There’d been stints as a farmhand and a ranch hand in the twenties, when he was very young. The Wanderer had experience with animals. But then the Great Depression came and those jobs disappeared. In the thirties he found his meals and a place to lay his head in work camps run by the WPA. He helped build roads and bridges—sturdy, useful things. He was left alone. There was the occasional woman, the type who was thrilled by his looks and never cared that he didn’t want her to talk, the type who didn’t wonder why he wanted her to wear a pearl necklace, the type who didn’t mind being a stand-in.

The Wanderer had been too young to fight in the First World War but had volunteered to fight in the Second, though by then he was older than the average soldier. He was sick of the loneliness of his angry life, and so used the war to court death. In the thick of the action, he swallowed his fear and vomited it back up. By the time the war was over, he knew a two-part suffering: one part injury and one part survivor’s guilt, and that two-part misery curdled his bitterness.
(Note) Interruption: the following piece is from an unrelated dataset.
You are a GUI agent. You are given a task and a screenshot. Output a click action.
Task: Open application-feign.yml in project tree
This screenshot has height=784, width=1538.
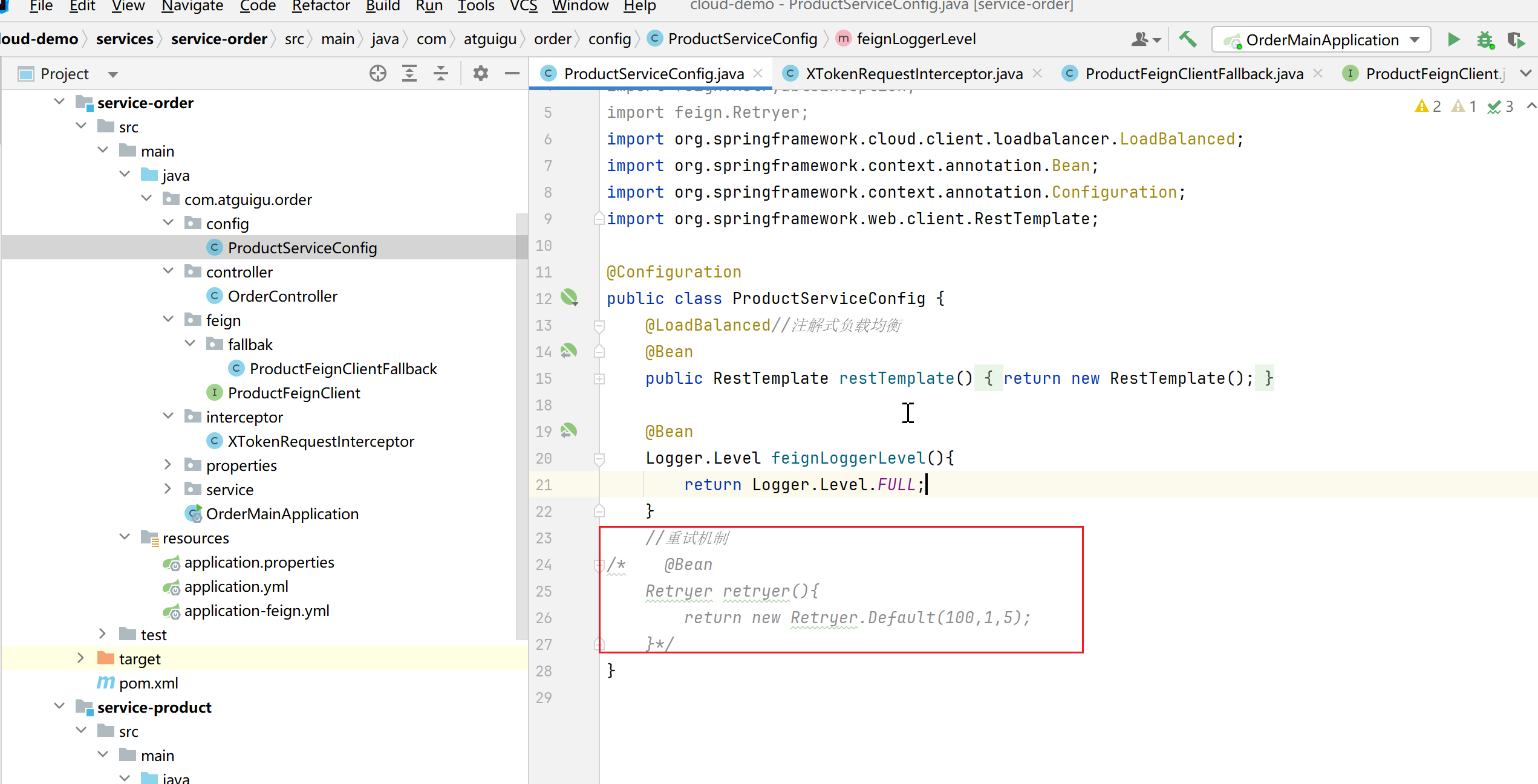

He came back home in general good health, that is, except for his face. He’d lost a part of his jaw near Mézières in the Champagne-Ardenne. The medics did the best they could on his once handsome, shot-up jaw. The doctors worked on the leftovers, wiring and grafting and stitching together. What remained of his chin no longer sagged open and he could chew his food enough, but his eyelid drooped and he’d lost half his hearing. The Wanderer no longer resembled himself.

The doctors told him he was lucky. They were quite proud of their work.